Furthermore, surprisingly, 72% of the published experiments did not report where the primates came from, 85% did not explicitly state where the experiment was conducted and 46% did not state what happened to the primates at the end of the experiment; 22% did not even report the number of primates they had used.

Primates are highly intelligent beings with complex behavioural, social and psychological needs. Confining them to cages in laboratories, depriving them of most of their natural behaviours, and subjecting them to stressful environments and painful interventions causes significant suffering. There is growing concern about their use in experiments.

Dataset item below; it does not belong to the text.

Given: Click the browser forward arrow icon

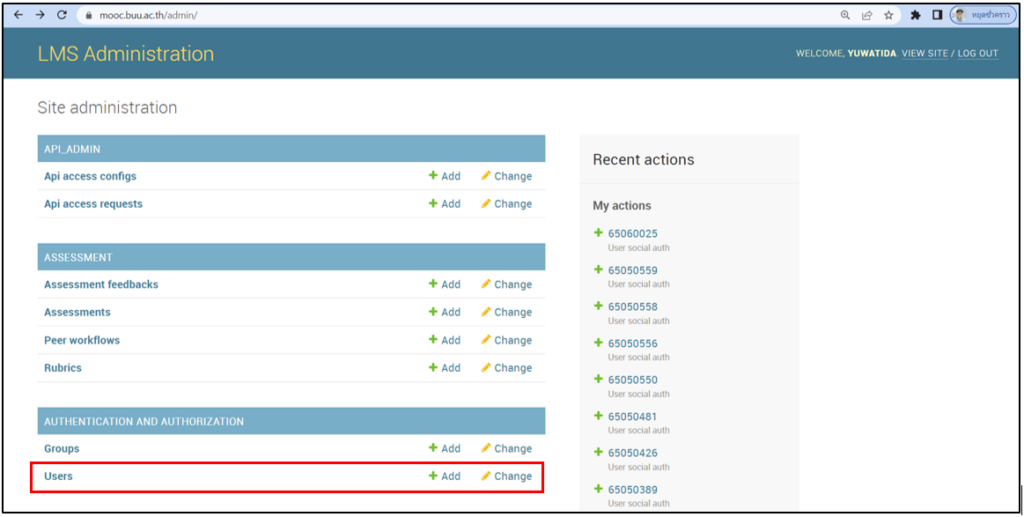Looking at the screenshot, I should pyautogui.click(x=40, y=15).
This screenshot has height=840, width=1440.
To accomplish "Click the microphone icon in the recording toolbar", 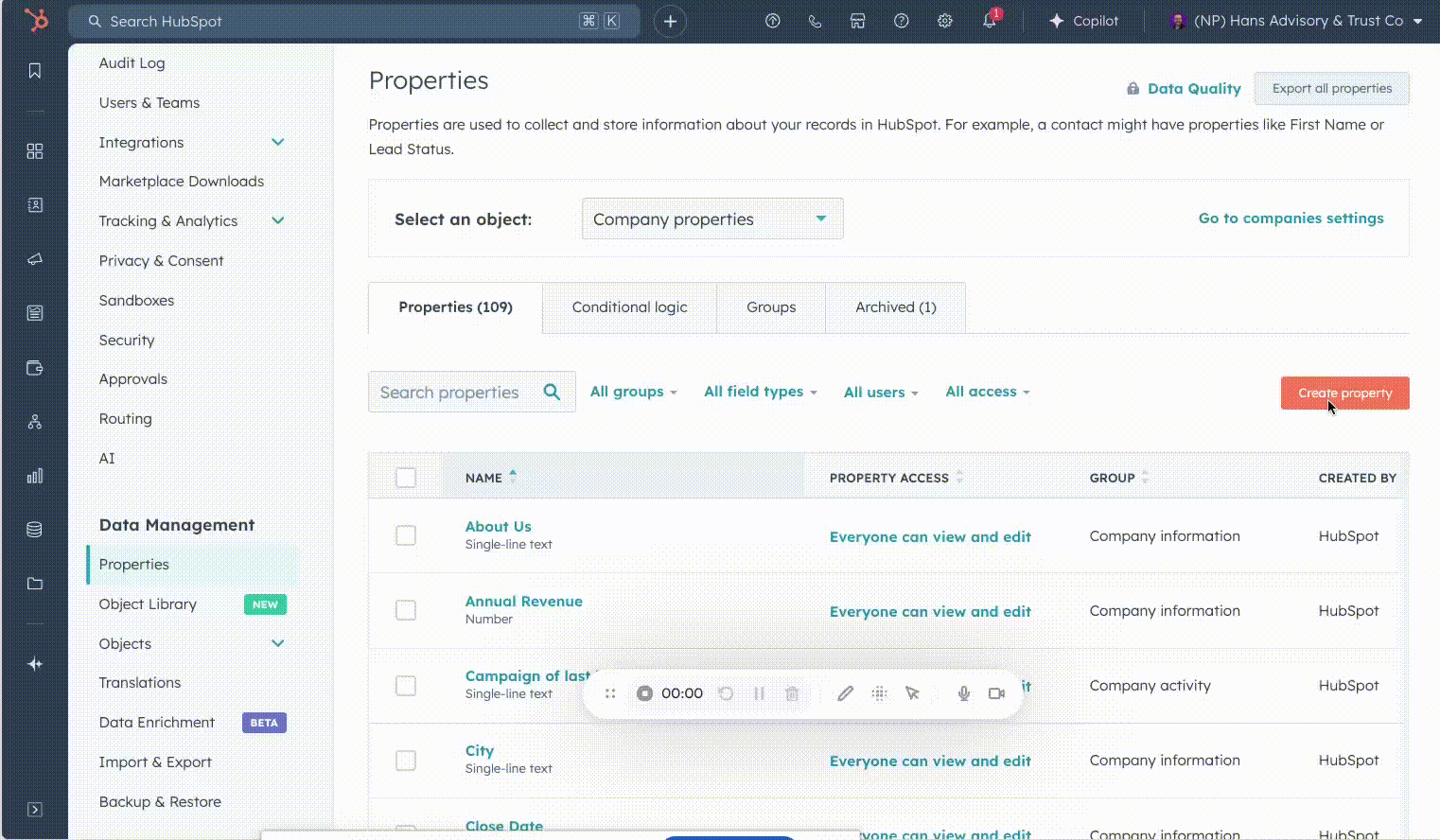I will pos(963,693).

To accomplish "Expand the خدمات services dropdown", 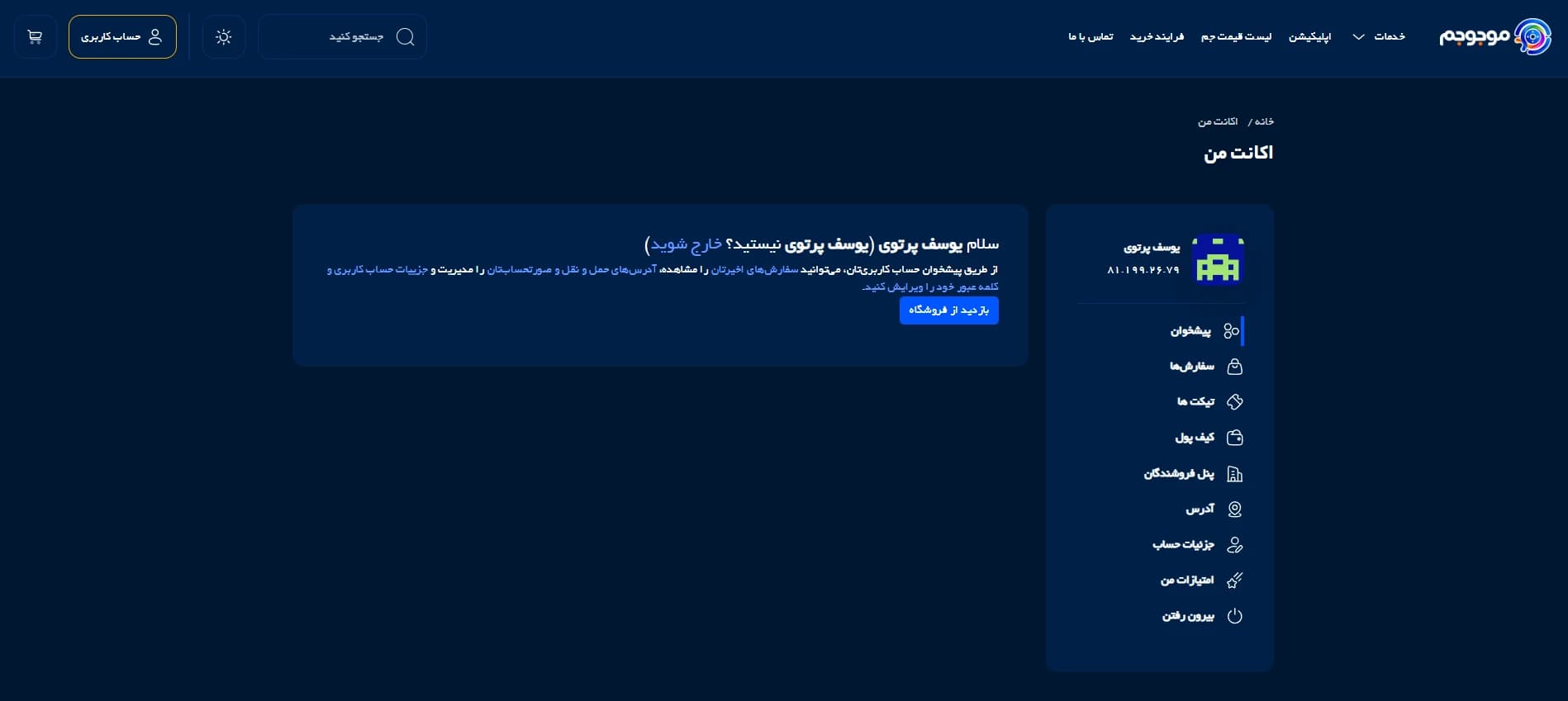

The BUAV Report lists examples of experiments, explains the problems of using primates in such research and discusses the alternatives. Examples of recent research carried out in the UK include:

1. Researchers at the MRC/University of Edinburgh Centre for Reproductive Biology carried out experiments to see if exposing unborn baby marmosets to phthalates via the mother would have effects on their sexual organs in early or later life. Pregnant female marmosets were force-fed high doses of phthalate during pregnancy. Some of their babies were then were killed at 1-5 days old while the remaining were killed at 18-21 months old. Studies of human populations have already looked at the effects of phthalates on development.

2. Researchers at the Health Protection Agency, Porton Down, looked at the benefits of a new imaging technique to determine the degree of lung damage caused by tuberculosis. Macaques were infected with the tuberculosis bacterium and observed for clinical signs. The monkeys became ill, showing a shortness of breath, loss of weight, cough and fever. Their chests were repeatedly tested with the new machine. Animals who did not die from the disease were killed at the end of the study (some 12-13 weeks later). There did not seem to be any scientific or ethical reason why this non-invasive machine could not have been assessed using human TB patients.

3. At the University of Oxford, researchers wanted to investigate whether the source of ‘afterimages’ is in the eye or in the brain. In this shocking experiment, they used two monkeys who were anaesthetised and then kept paralysed with a poison throughout the study. Their skulls were sawn open and electrodes were inserted into their brains to record brain activity. Their eyes were forced open and focused on images on a TV screen for testing. They were kept in this paralysed state for five continuous days during which they were kept alive through intravenous fluids. At the end of the experiment, the monkeys were killed. This study was apparently done to confirm data already obtained humanely from humans.

Dr Katy Taylor, BUAV’s Senior Science Advisor stated: “This review of published UK research shows how it is still far too easy to use primates in extremely cruel and destructive experiments, which are wasteful and even frivolous in their design. The legislation introduced 25 years ago designed to give primates ‘special protection’ is clearly failing. It is time to end this shocking abuse of nonhuman primates.”